Further expounding on the housing affordability crisis, Newsom tell Klein, “we haven’t gotten out of our own way. We haven’t produced enough housing stock. It’s Econ 101. Supply and demand. It’s not very complicated.”
Anyone who’s taken the first day of Econ 101 knows that the housing market is in fact enormously complicated, involving variables like location, environment, land costs, site preparation, building complexity, materials, labor, developer competency, insurance and capital costs and state and local regulations. Delays are common, caused by everything from weather to labor and materials shortages to breakdowns in the contractor-subcontractor chain. Because construction typically takes years, it’s also susceptible to macroeconomic fluctuations.
Another important factor, as I’ve written previously, is that housing is not fungible. Different cohorts of people demand different kinds of housing.
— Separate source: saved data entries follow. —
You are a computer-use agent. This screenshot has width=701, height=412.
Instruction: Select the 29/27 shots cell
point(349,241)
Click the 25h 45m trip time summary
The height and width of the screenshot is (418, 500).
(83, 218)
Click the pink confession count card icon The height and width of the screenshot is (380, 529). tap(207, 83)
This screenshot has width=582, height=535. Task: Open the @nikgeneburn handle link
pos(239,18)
A 1,200 square foot two bedroom apartment in an urban stack and pack is a profoundly different product than a 3,500 square foot three bedroom house in the suburbs. The more state policy incentivizes construction of a single type of housing that few people want — large multifamily apartment complexes — the more the cost of housing people do want — houses and town houses — goes up.
Newsom’s distillation isn’t just simplistic, it reveals a staggering lack of understanding. Unfortunately, Klein, co-author of “Abundance,” was never going to challenge his simplistic diagnosis. He’s totally on board the multifamily supply side train.
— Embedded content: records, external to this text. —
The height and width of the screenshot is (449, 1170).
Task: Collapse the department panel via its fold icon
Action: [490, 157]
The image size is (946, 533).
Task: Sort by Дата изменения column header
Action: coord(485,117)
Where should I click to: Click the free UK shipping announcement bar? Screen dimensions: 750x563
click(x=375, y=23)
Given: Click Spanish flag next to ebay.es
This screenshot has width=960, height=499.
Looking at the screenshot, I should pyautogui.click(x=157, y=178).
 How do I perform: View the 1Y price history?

Newsom ends with another litany of excuses. California, you see, is, like, a super complex state, with 58 different counties, 478 cities and a bunch of regional councils of governments, all of which have a say in local housing. Never mind that Texas, which has been far more successful than California at spurring new housing construction and which Newsom cites in his rodomontade, has 254 counties and 1,225 municipalities and is geographically half again as big. Florida has 67 counties and 411 municipalities, about the same as California, and has also seen far more housing construction per capita.
It’s essential to understand that Newsom very likely believed everything he said to Klein, at least in the moment. Newsom’s only core conviction is his own exceptionalism. Everything else, up to and including human lives, is negotiable. His beliefs are vaporous, subject to the winds of convenience. He makes Bill Clinton look like the Dalai Lama.
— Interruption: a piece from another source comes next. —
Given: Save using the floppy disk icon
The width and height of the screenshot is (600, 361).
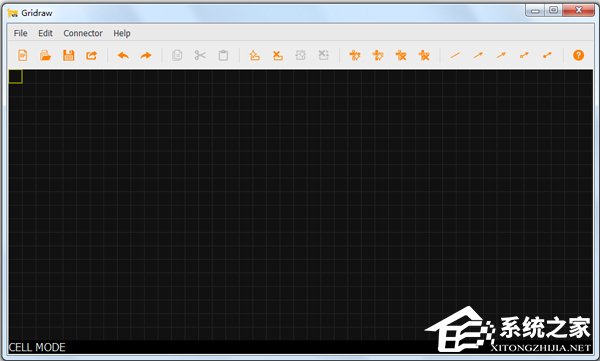Looking at the screenshot, I should click(68, 56).
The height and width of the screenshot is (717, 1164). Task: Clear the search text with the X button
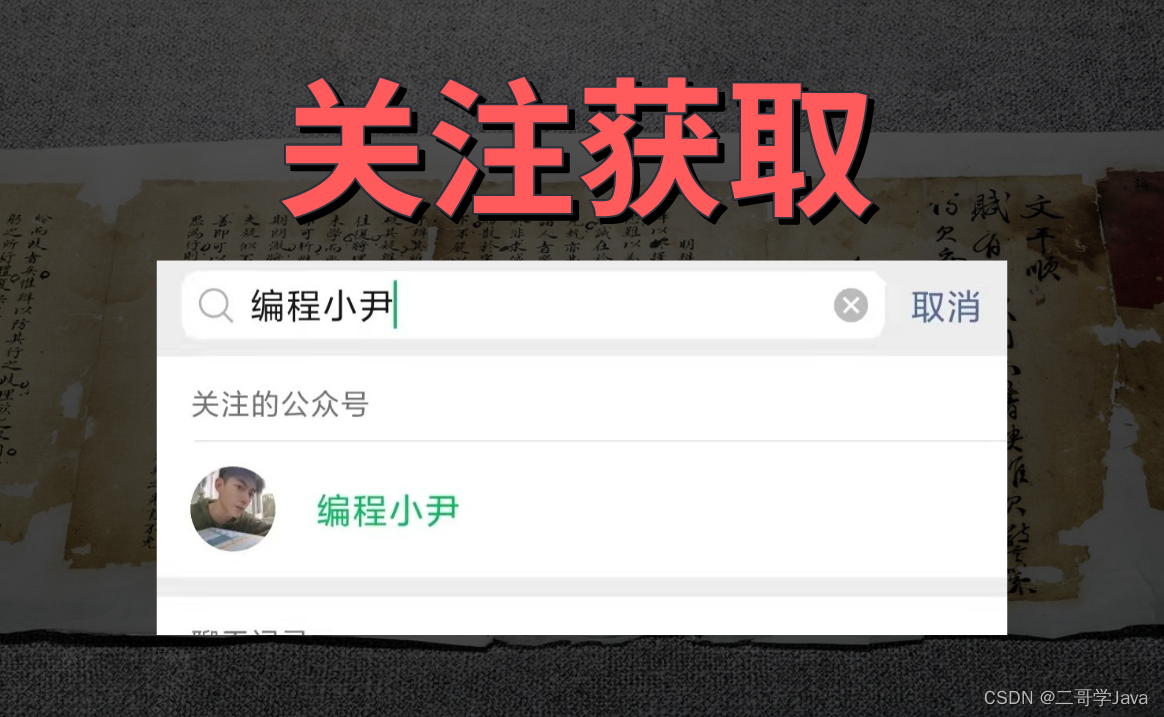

All of this comes in a mere three minutes and 49 seconds. I defy anyone to find another politician or public figure who could cram as much ignorance, arrogance and mendacity into that short a frame. Newsom isn’t the brightest bulb in the room, but he’s a masterful bloviator. That’s all he is, all he’s ever been and all he ever will be. All of which is why, if the Democratic Party takes leave of its senses and nominates him as their presidential candidate in 2028, the United States can anticipate eight years of the J.D. Vance administration. You heard it here first.